Cucurella y el autismo de su hijo: cuando una historia íntima se vuelve pública

Imagen: BBC Mundo
Marc Cucurella ha convertido una experiencia íntima en una causa pública: el diagnóstico de autismo de su hijo cambió su vida y ahora usa su voz para visibilizar a miles de familias. Su testimonio abre una conversación incómoda pero necesaria sobre apoyo, salud mental y crianza.
Marc Cucurella, defensa de la selección española y figura del Chelsea, ha puesto sobre la mesa una realidad que atraviesa a muchas familias pero que todavía se vive con silencio, culpa y bastante desinformación: el autismo en la infancia. El futbolista contó que el diagnóstico de su hijo transformó su vida personal y la forma en que entiende la crianza, al punto de reconocer que hay momentos en los que no sabe cómo ayudarle. Esa honestidad, poco común en una industria acostumbrada a vender fortaleza permanente, le dio a su testimonio una fuerza que va más allá del deporte.
Según informó BBC Mundo, Cucurella decidió hablar no desde la comodidad del famoso que opina sobre cualquier tema, sino desde la experiencia directa de un padre que convive con dudas, aprendizajes y una rutina que cambia cuando aparece un diagnóstico dentro del hogar. Su relato ayuda a visibilizar una condición que muchas veces se reduce a etiquetas o estereotipos, cuando en realidad exige acompañamiento, paciencia, recursos especializados y una red de apoyo estable. En un entorno como el fútbol de élite, donde la exigencia pública suele ser implacable, su intervención resulta significativa porque rompe con la idea de que la vulnerabilidad es incompatible con el liderazgo.

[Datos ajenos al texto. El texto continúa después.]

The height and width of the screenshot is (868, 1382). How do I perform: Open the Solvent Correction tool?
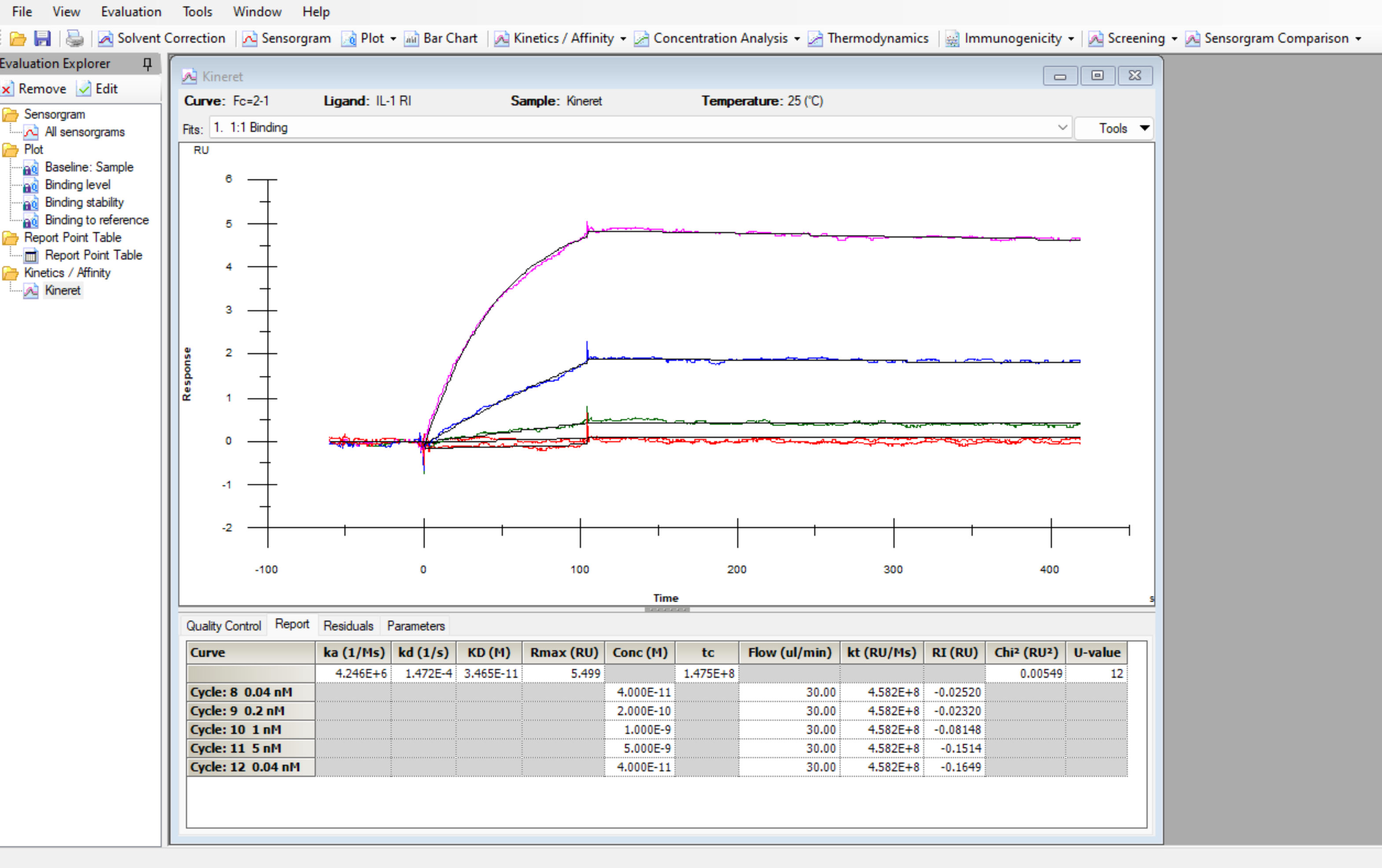pyautogui.click(x=162, y=38)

Lo que hace relevante este caso no es solo la historia personal del jugador, sino el efecto social que puede tener su exposición. En países como España y también en Colombia, donde el acceso a diagnósticos tempranos, terapias y apoyos escolares sigue siendo desigual, escuchar a una figura de alto perfil hablar del tema puede ayudar a bajar el estigma y a poner presión sobre sistemas que a menudo llegan tarde. Para las familias, el problema no termina en la consulta médica: comienza allí. Implica reorganizar horarios, costos, expectativas y, muchas veces, enfrentar la incomprensión del entorno. Por eso importa que una voz conocida traduzca esa experiencia al espacio público.
Cucurella no está resolviendo el problema, pero sí haciendo algo valioso: mostrar que detrás del diagnóstico hay padres que aprenden sobre la marcha, niños que necesitan acompañamiento real y una sociedad que todavía debe entender mejor qué significa convivir con el autismo. Su testimonio recuerda que la conversación no debería limitarse a fechas conmemorativas o campañas de ocasión, sino convertirse en una discusión sostenida sobre inclusión, salud mental familiar y acceso a apoyos concretos. En un mundo que suele premiar la apariencia de control, su mensaje pesa precisamente porque admite lo contrario: a veces, amar también es aprender a navegar la incertidumbre.